An ondemand is industry shorthand for Video On Demand (VOD) and refers to technology allowing you to watch the video when you want (in other words, “on demand”), such as when you watch something on Hulu, YouTube or the BBC’s iPlayer service. Rather than having a broadcast date, an ondemand has availability. In loose terms, this means “when you can watch it”. We’ll create a subclass of TV::Episode named TV::Episode::OnDemand and it will have start_date and end_date attributes along with an available_days method.

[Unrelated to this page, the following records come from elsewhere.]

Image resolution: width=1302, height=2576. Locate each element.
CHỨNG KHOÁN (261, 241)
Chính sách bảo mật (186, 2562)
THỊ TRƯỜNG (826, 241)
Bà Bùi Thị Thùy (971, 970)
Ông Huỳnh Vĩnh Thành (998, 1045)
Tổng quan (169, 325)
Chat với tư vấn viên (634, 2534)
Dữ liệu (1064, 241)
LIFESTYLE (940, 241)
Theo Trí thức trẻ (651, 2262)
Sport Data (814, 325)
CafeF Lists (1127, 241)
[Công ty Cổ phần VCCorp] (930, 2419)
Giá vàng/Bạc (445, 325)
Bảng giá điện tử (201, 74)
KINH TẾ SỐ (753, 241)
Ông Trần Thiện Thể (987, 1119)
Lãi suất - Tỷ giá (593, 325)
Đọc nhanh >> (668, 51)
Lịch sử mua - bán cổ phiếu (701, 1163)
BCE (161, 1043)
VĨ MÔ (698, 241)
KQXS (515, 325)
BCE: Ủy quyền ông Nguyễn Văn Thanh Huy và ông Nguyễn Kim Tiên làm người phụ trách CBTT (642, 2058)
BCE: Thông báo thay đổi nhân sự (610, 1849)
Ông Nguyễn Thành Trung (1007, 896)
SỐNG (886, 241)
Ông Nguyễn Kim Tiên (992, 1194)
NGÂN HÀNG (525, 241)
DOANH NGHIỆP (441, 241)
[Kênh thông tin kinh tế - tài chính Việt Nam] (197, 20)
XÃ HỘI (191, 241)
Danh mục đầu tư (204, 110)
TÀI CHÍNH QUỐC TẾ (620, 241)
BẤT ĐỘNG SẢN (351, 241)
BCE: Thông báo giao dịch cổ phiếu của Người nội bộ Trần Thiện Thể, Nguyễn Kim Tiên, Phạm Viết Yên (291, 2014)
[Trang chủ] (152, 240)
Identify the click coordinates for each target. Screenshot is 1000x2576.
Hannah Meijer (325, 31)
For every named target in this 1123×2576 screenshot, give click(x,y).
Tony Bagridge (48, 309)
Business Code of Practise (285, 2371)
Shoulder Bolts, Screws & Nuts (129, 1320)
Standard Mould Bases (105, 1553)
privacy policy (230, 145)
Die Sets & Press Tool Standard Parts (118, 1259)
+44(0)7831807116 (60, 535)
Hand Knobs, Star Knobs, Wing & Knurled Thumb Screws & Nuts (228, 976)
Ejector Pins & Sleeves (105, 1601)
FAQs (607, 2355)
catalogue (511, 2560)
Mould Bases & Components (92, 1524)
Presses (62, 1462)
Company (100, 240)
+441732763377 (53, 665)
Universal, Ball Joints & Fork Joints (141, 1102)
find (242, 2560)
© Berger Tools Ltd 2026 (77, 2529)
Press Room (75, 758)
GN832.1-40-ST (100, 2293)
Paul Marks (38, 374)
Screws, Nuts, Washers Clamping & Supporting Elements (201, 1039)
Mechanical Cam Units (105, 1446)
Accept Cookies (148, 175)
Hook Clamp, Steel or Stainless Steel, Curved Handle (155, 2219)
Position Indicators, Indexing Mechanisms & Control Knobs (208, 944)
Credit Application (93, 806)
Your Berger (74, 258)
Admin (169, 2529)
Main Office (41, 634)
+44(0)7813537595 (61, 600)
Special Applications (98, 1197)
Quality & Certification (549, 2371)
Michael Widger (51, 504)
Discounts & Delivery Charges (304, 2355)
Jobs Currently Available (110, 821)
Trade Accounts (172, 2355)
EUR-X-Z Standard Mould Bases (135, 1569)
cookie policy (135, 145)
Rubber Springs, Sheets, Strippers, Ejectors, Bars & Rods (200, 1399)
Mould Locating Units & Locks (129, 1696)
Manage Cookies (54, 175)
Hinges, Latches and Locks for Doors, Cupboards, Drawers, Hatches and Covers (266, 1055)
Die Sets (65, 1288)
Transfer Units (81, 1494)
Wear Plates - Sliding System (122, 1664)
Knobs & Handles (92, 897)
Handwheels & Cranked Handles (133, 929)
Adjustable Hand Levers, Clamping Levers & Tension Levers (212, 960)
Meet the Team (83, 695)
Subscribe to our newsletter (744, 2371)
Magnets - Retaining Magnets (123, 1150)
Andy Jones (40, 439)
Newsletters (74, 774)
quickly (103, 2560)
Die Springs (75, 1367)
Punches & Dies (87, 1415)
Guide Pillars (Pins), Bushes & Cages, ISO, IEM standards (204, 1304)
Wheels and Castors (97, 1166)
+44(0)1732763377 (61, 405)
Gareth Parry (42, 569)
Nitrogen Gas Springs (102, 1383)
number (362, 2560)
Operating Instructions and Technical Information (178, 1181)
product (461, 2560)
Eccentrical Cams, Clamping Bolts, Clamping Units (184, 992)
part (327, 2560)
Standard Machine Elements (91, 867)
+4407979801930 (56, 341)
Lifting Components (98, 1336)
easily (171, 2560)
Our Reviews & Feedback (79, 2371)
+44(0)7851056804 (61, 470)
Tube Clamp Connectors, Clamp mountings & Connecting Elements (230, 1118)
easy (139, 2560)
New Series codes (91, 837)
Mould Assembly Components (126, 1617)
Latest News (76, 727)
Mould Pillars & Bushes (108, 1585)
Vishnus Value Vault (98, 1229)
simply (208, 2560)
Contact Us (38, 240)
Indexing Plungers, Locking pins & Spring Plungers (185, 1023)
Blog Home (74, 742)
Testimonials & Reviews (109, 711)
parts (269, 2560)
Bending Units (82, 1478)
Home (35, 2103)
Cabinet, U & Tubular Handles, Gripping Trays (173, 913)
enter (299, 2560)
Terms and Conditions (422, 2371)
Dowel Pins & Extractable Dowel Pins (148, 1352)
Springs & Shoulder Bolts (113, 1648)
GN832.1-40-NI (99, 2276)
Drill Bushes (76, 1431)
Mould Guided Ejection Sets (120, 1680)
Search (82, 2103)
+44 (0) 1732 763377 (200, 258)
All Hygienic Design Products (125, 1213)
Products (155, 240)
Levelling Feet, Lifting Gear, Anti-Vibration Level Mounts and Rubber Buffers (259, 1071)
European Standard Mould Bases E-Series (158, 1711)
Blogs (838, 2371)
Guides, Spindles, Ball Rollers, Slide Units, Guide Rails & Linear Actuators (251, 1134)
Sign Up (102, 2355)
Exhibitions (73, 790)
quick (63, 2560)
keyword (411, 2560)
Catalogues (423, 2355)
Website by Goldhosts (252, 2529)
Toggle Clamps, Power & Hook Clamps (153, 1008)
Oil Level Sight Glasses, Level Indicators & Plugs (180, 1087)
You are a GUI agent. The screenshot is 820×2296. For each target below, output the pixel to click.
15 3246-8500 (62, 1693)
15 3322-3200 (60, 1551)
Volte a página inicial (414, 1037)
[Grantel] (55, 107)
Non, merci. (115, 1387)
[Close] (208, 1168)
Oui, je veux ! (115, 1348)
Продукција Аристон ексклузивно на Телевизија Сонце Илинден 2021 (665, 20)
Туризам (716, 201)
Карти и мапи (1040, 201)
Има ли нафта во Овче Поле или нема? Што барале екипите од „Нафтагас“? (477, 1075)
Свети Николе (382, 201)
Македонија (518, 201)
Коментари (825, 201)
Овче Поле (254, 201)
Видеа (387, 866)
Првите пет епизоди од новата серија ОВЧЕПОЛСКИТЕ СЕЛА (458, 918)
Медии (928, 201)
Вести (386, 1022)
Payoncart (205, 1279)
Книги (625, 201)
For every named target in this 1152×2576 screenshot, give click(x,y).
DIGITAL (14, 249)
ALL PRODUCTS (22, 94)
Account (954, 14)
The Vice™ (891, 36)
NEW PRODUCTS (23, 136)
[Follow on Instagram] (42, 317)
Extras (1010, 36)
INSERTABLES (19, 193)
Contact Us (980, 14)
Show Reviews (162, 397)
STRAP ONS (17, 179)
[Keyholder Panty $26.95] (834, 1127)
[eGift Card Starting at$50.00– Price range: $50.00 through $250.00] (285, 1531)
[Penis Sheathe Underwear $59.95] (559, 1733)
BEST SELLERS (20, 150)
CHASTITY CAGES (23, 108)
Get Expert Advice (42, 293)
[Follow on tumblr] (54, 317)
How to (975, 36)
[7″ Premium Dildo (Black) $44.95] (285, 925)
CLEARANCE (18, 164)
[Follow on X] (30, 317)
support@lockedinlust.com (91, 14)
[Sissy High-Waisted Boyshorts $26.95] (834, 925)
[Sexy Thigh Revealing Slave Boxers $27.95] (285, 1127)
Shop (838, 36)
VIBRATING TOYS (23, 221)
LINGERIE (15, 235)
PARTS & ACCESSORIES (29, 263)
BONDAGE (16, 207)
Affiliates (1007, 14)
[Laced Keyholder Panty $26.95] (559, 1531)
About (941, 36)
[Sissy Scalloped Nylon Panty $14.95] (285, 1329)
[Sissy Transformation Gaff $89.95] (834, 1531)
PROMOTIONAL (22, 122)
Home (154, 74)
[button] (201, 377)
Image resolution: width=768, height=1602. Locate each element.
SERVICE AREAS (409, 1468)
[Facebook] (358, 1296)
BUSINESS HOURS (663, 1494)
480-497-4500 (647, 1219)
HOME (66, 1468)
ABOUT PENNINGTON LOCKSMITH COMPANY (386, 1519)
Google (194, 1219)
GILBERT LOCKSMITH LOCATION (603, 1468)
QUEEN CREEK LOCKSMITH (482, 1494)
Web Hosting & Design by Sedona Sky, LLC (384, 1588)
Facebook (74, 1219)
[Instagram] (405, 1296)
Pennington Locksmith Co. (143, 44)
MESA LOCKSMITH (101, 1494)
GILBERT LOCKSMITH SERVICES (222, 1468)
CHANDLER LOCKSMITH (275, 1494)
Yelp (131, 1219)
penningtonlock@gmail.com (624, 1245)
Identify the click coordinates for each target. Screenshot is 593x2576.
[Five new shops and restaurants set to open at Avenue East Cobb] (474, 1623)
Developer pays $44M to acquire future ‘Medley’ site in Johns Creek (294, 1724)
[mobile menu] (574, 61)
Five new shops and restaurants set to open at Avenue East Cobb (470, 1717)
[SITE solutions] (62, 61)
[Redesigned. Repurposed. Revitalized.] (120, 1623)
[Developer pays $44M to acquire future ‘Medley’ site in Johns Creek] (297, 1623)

package TV::Episode::OnDemand;
use strict;
use warnings;
use Carp 'croak';
use overload '""' => 'as_string';
use base 'TV::Episode';
sub _initialize {
    my ( $self, $arg_for ) = @_;
    my %arg_for = %$arg_for;
    # assume these are DateTime objects
    $self->{start_date} = delete $arg_for{start_date};
    $self->{end_date}   = delete $arg_for{end_date};
    # note the > comparison of objects
    if ( $self->start_date >= $self->end_date ) {
        croak("Start date must be before end date");
    }
    $self->SUPER::_initialize( \%arg_for );
}
sub start_date { shift->{start_date} }
sub end_date   { shift->{end_date} }
sub as_string {
    my $self       = shift;
    my $episode    = $self->SUPER::as_string;
    my $start_date = $self->start_date;
    my $end_date   = $self->end_date;
    # overloaded stringification
    $episode .= sprintf "%-14s - $start_date\n" => 'Start date';
    $episode .= sprintf "%-14s - $end_date\n"   => 'End date';
    $episode .= sprintf "%-14s - %d\n"          => 'Available days',
      $self->available_days;
    return $episode;
}
sub available_days {
    my $self     = shift;
    # hey, we can even subtract DateTime objects
    my $duration = $self->end_date - $self->start_date;
    return $duration->delta_days;
}
1;

And our script to show how this works:

use strict;
use warnings;
use lib 'lib';
use DateTime;
use TV::Episode::OnDemand;
my $ondemand = TV::Episode::OnDemand->new(
    {
        series         => 'Firefly',
        director       => 'Allan Kroeker',
        title          => 'Ariel',
        genre          => 'awesome',
        season         => 1,
        episode_number => 9,
        start_date => DateTime->new(
            year  => 2002,
            month => 11,
            day   => 21,
        ),
        end_date => DateTime->new(
            year  => 2002,
            month => 12,
            day   => 12,
        ),
    }
);
print $ondemand;

Running our script should produce output similar to the following:

Series         - Firefly
Title          - Ariel
Director       - Allan Kroeker
Genre          - awesome
Season         - 1
Episode_number - 9
Start date     - 2002-11-21T00:00:00
End date       - 2002-12-12T00:00:00
Available days - 21

Note that we have printed $ondemand and not $ondemand->as_string. What allows us to do that is this line:

use overload '""' => 'as_string';

The '""' argument says “we want to overload this object’s behavior when it is used as a string” and the "as_string" is the name of the method we will use to handle this behavior. Without this, the print $ondemand line would produce something useless like this:

TV::Episode::OnDemand=HASH(0x7f908282c9a0)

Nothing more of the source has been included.